I’ve been considering quitting for some time now. I can’t remember how many times I’ve bought my “last” pack of cigarettes, but I’m pretty sure the last one I bought is my last one.
As stupid as it sounds, the inevitable threat to my health that cigarettes represent is not my motivation for quitting. Rather, I’ve just become bored by the routine of buying them, making sure I have enough of them, panicking when I run out of them, having to separate myself from everyone else in order to enjoy them. Actually, I don’t enjoy them anymore. It’s become something I have to do instead of something I choose to do.
A friend of mine that I work with mentioned that she was going to quit. I told her I was considering it, and she offered to give me a few patches. I took her up on that offer, and today before I walked out of the house, I stuck one on my arm.

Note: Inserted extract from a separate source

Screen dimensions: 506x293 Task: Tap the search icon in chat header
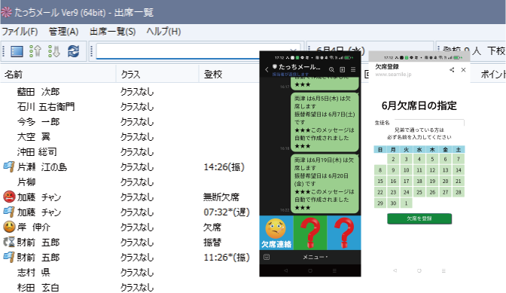[x=331, y=69]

As soon as I got to work and began feeling the effects of the patch, I pretty much knew that I probably need the lower dosage version. See, my friend is a pack-a-day smoker whereas I smoke about half that many. There are days when I don’t realize I haven’t had a cigarette until three in the afternoon or later (why I don’t just not smoke then, I don’t know). I felt like I was going to throw up, but I also hadn’t eaten yet. That feeling faded away, and I munched on a croissant. After I’d sat at my desk for a bit, I got up and the dizziness hit me like a brick so I sat back down.
I called my friend to ask her if she experienced the same feeling during her first few days, and she said that she did. She also said that while the patches carry a 24-hour continuous dose, she took hers off at night citing weird dreams and sleeplessness. I agreed that I would probably do the same since I don’t smoke when I sleep, although the weird dream aspect sort of intrigued me.
Now I feel a little jittery, but otherwise I’m fine. I’ll try another patch tomorrow, and if it feels as strong as this one did, I’ll go buy the lower dose pack. No sense upping my tolerance to nicotine, right?